» Work required
Pictures are to be left out, and only the lines from the one with "Task: Click the red alert icon in Field ID" through the last line of the listing below are to be repeated exactly.

» Task input
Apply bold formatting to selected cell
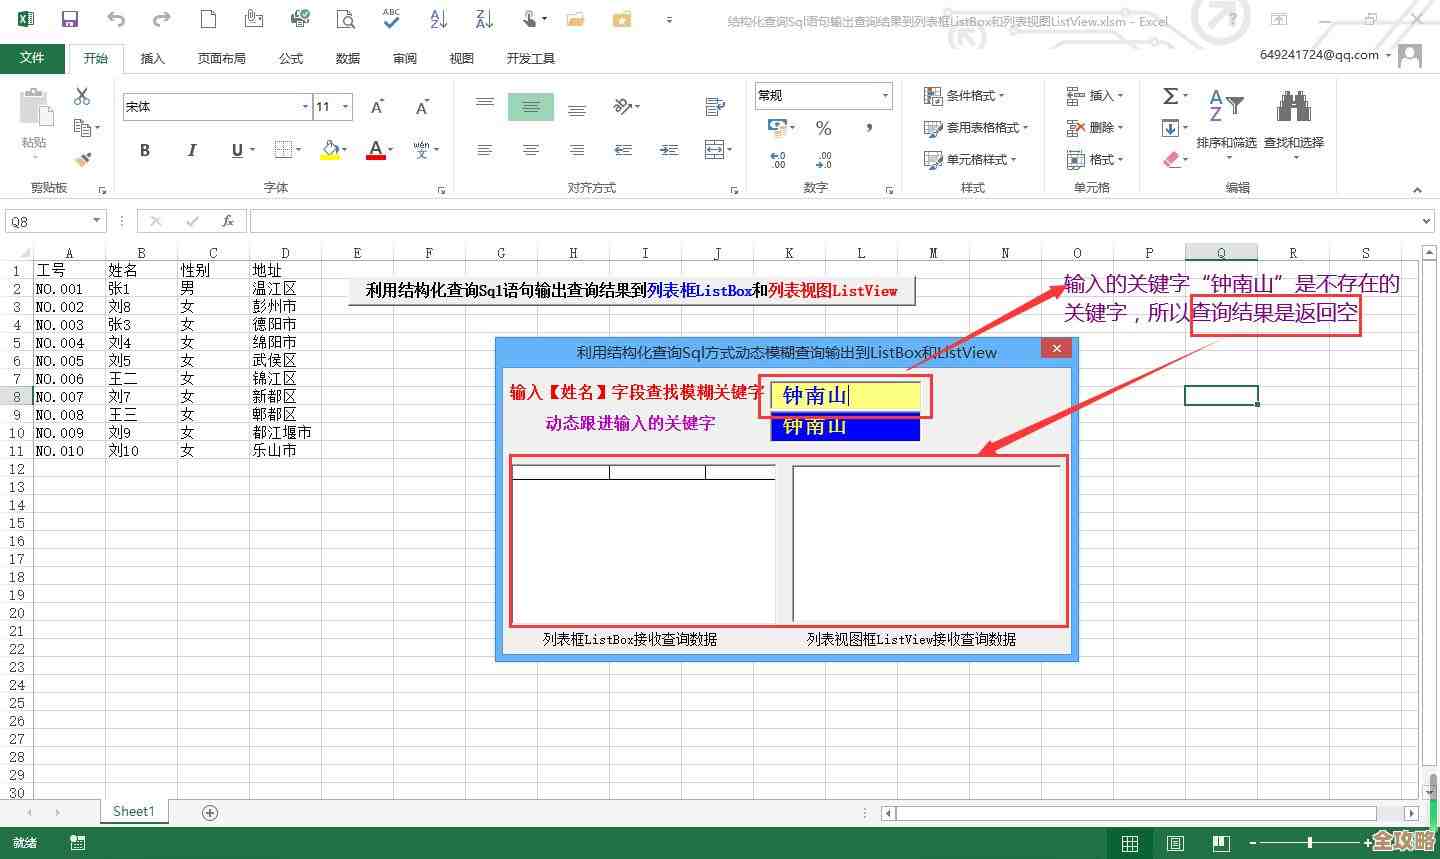Image resolution: width=1440 pixels, height=859 pixels. [144, 150]
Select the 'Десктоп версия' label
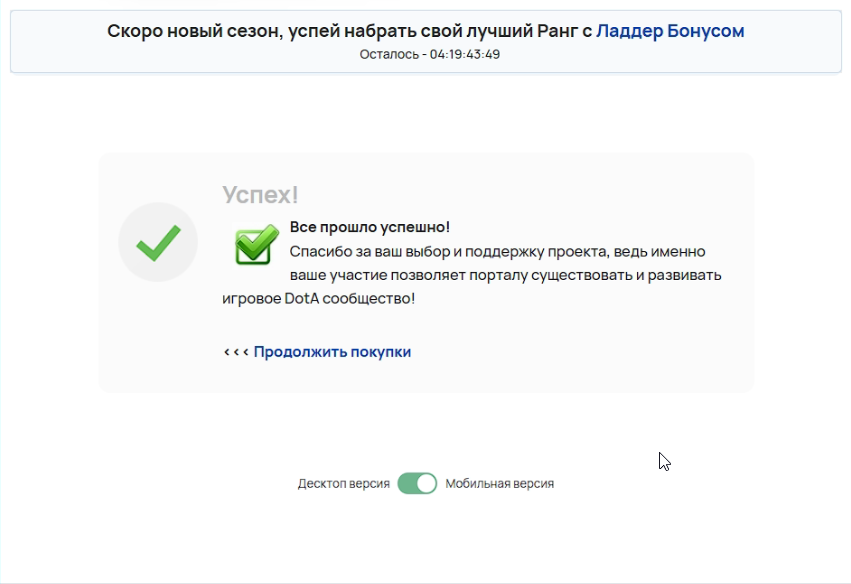This screenshot has height=584, width=851. [343, 483]
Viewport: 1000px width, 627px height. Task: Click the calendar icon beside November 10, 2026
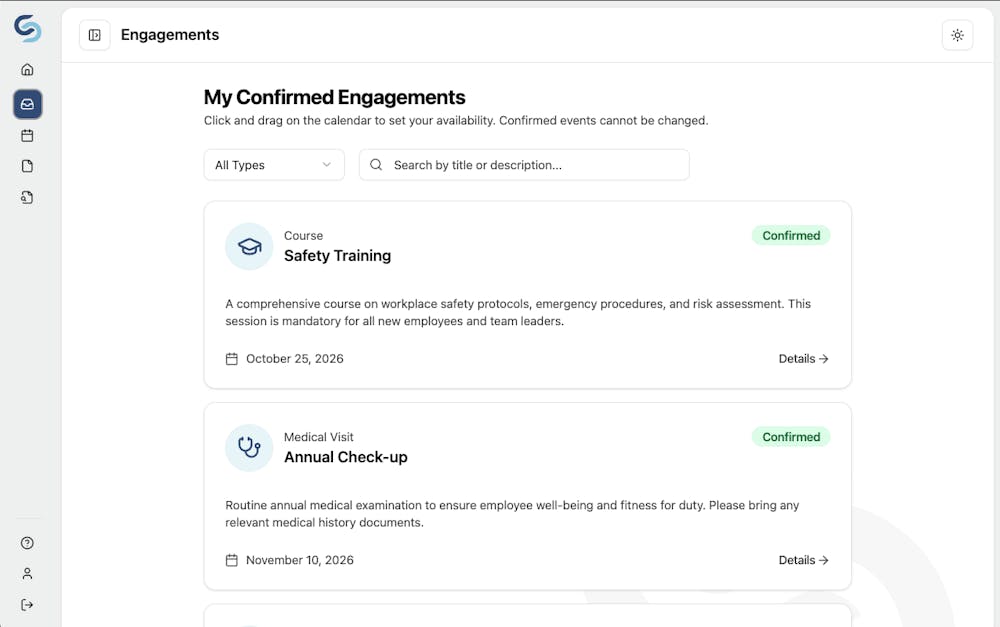point(232,560)
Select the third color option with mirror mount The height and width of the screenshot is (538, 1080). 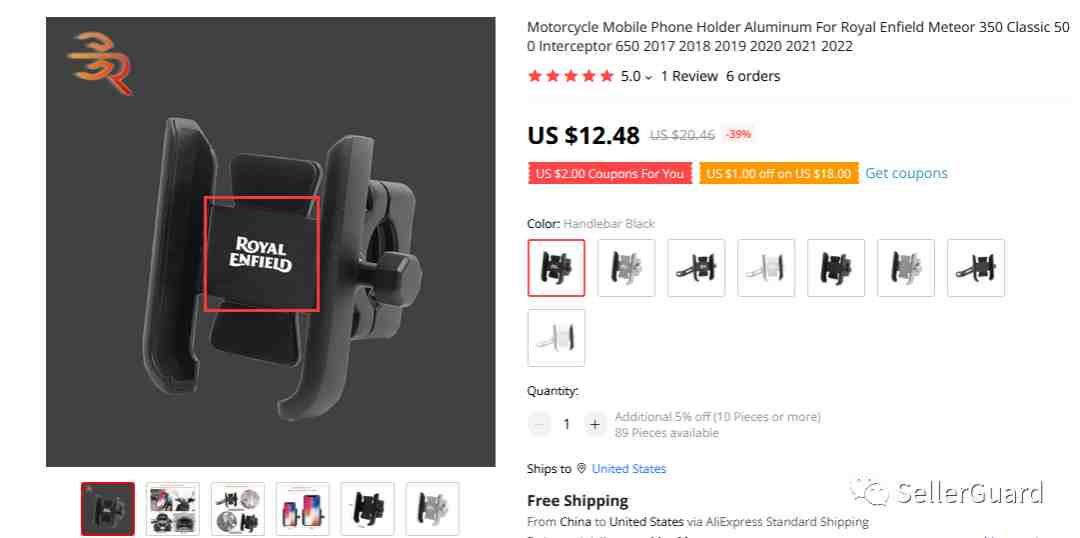[696, 268]
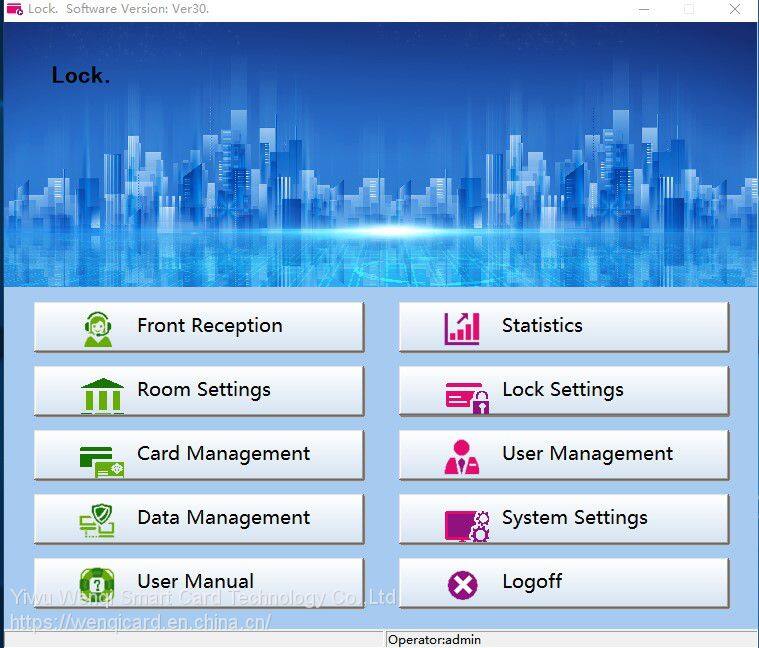
Task: Click the Data Management shield icon
Action: click(x=98, y=521)
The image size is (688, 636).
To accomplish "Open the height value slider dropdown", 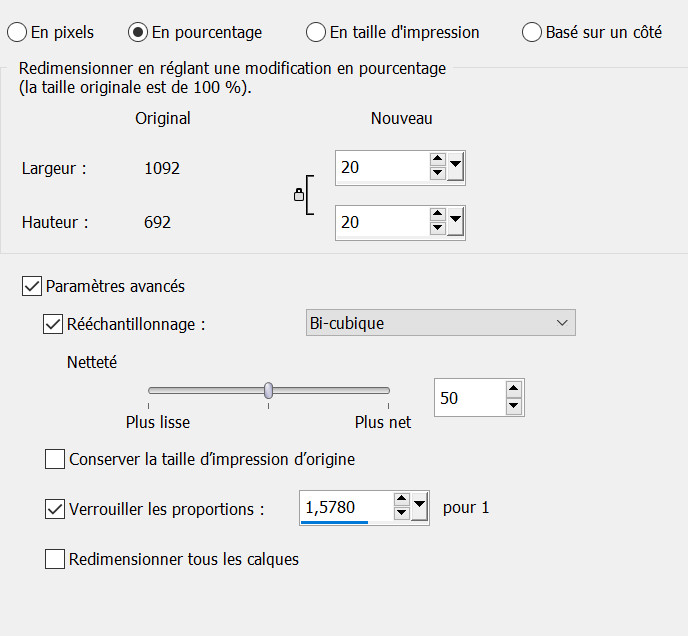I will pyautogui.click(x=456, y=222).
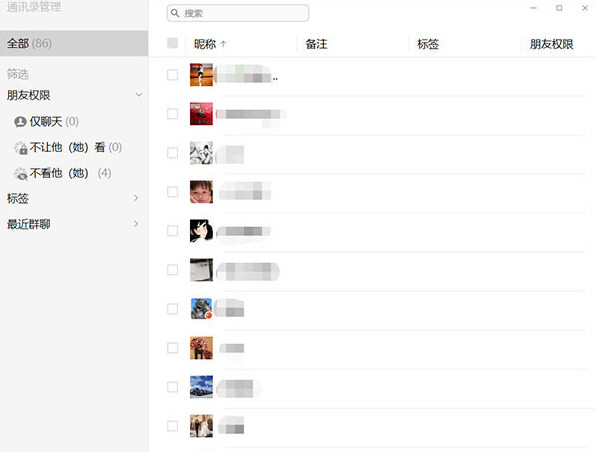Click the 朋友权限 column header

coord(551,44)
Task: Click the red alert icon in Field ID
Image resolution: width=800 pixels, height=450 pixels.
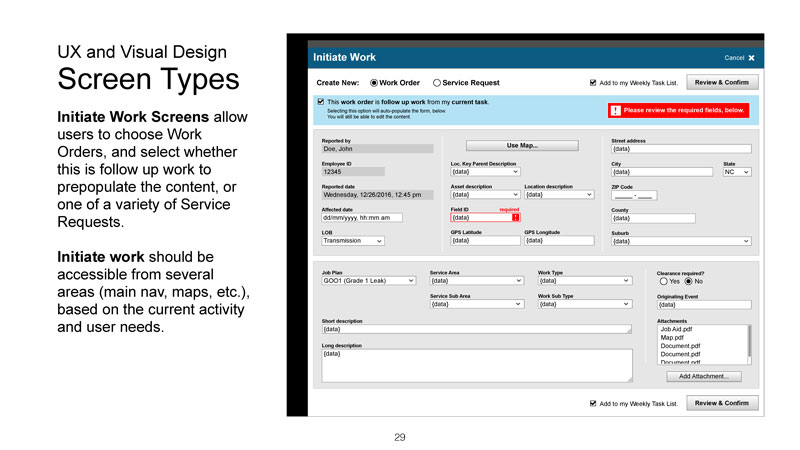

» Answer section
Task: Click the red alert icon in Field ID
Image resolution: width=800 pixels, height=450 pixels.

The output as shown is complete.